Le parti démocratique de Côte d’Ivoire a dépêché, lundi 27 mai, son représentant à la conférence de presse d’Assoa Adou, le secrétaire général du FPI reconnu par lui. Jean-Louis Billon a confirmé au micro d’aujourdhuinews.net qu’il représentait bien son parti à cette sortie médiatique d’Assoa Adou, moins d’une semaine après sa rencontre avec Henri Konan Bédié à Daoukro.

Après deux rencontres de haut niveau entre les deux délégations, l’une à Bruxelles et l’autre à Daoukro, ponctuées de signatures de documents montrant clairement que le PDCI considère Laurent Gbagbo comme le président du FPI et Assoa Adou comme son secrétaire général, le clan Affi s’est agacé de telles prévenances et demandé des clarifications au PDCI qui risque de ne jamais en parler.

« Nous n’en avons pas parlé au sein du parti. Donc je ne peux rien vous dire », a d’ailleurs botté en touche Jean-Louis Billon qui explique, en revanche, qu’il a bel et bien représenté le PDCI à cette conférence de presse.

Les choses étaient plus faciles tant que Bédié n’avait pas besoin de Gbagbo pour mettre en place une coalition contre le chef de l’Etat dans la perspective de l’élection présidentielle de 2020. Plus maintenant, surtout qu’au surplus l’ancien président est acquitté et qu’il a fait connaître sa volonté de rentrer au pays.

Désormais pour se rendre l’argument facile, le PDCI estime qu’il a le même problème que le FPI puisqu’il fait face, lui aussi, à l’instrumentalisation de la justice qui a attribué son logo à ses adversaires du RHDP. Dès lors, le PDCI  s’est engagé, dans le dernier communiqué final qui a sanctionné la rencontre de Daoukro, à lutter contre l’ingérence du pouvoir exécutif dans les partis politiques d’opposition.

Pour les partisans d’Affi, c’est un coup de massue d’autant plus cruel qu’ils ne l’ont pas vu venir.

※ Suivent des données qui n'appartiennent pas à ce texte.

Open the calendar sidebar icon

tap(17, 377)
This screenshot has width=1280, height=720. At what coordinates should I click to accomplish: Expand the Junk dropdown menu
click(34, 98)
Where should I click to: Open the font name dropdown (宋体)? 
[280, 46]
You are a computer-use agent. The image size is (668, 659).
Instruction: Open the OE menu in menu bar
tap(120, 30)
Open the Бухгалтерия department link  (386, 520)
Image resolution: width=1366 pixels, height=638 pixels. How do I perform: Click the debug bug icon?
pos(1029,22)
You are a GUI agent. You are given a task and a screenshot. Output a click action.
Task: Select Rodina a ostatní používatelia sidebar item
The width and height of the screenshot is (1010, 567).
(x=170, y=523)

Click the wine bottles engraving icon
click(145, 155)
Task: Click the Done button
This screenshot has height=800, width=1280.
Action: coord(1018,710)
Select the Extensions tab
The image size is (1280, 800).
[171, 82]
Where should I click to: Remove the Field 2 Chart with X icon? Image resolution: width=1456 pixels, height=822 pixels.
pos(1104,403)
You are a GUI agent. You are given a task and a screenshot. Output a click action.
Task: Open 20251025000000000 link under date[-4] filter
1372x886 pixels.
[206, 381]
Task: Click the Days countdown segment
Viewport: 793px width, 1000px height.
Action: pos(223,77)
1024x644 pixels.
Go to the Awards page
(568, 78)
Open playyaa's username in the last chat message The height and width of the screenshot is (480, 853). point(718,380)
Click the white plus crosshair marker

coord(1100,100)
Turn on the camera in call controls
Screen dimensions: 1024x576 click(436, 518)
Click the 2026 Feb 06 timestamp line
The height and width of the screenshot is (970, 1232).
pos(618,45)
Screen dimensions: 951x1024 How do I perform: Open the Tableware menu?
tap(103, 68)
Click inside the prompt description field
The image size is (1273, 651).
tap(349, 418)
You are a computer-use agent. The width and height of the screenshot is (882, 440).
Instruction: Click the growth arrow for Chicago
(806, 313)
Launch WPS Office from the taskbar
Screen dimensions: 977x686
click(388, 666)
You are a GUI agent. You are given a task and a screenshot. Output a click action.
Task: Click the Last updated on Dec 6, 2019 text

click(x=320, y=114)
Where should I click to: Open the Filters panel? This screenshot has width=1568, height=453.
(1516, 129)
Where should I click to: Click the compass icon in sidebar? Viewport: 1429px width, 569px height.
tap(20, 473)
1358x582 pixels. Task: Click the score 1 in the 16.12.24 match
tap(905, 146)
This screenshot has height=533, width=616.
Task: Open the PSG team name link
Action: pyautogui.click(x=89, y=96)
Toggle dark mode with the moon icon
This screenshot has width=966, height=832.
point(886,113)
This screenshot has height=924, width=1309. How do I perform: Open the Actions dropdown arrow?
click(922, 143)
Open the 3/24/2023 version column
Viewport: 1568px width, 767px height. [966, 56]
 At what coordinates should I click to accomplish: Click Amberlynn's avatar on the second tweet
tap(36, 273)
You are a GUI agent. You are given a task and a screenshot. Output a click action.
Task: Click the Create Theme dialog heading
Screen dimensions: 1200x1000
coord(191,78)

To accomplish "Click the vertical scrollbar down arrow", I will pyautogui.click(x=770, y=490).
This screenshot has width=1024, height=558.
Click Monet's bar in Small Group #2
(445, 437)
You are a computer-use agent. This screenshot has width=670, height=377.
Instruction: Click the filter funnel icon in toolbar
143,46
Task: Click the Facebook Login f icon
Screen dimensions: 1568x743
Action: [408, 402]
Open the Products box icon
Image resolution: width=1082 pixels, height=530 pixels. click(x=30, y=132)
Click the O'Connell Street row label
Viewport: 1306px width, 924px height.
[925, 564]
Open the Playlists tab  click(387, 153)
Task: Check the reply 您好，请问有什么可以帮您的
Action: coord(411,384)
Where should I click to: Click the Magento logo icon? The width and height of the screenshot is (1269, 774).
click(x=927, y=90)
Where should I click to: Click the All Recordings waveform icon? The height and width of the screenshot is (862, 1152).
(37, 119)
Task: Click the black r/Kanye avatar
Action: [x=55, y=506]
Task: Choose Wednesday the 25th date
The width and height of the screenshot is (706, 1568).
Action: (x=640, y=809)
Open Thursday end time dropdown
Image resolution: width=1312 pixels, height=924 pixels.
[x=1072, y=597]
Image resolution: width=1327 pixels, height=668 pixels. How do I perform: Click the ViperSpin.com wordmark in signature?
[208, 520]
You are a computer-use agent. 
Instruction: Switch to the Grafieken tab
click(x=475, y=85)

L’alliance avec le PDCI constituait en effet le seul moyen pour l’ancien premier ministre de sortir de l’impasse après l’échec des différentes tentatives d’alliance des forces démocratiques (AFD).

D’ailleurs, toutes ces forces sont impliquées dans la création de la plateforme de l’opposition, laissant ainsi peu de place à une possible recomposition politique. Ce lundi, Jean-Louis a reconnu que personne ne pouvait ignorer la réalité Gbagbo. Peu de mots mais qui ont la particularité d’être tout à fait clairs.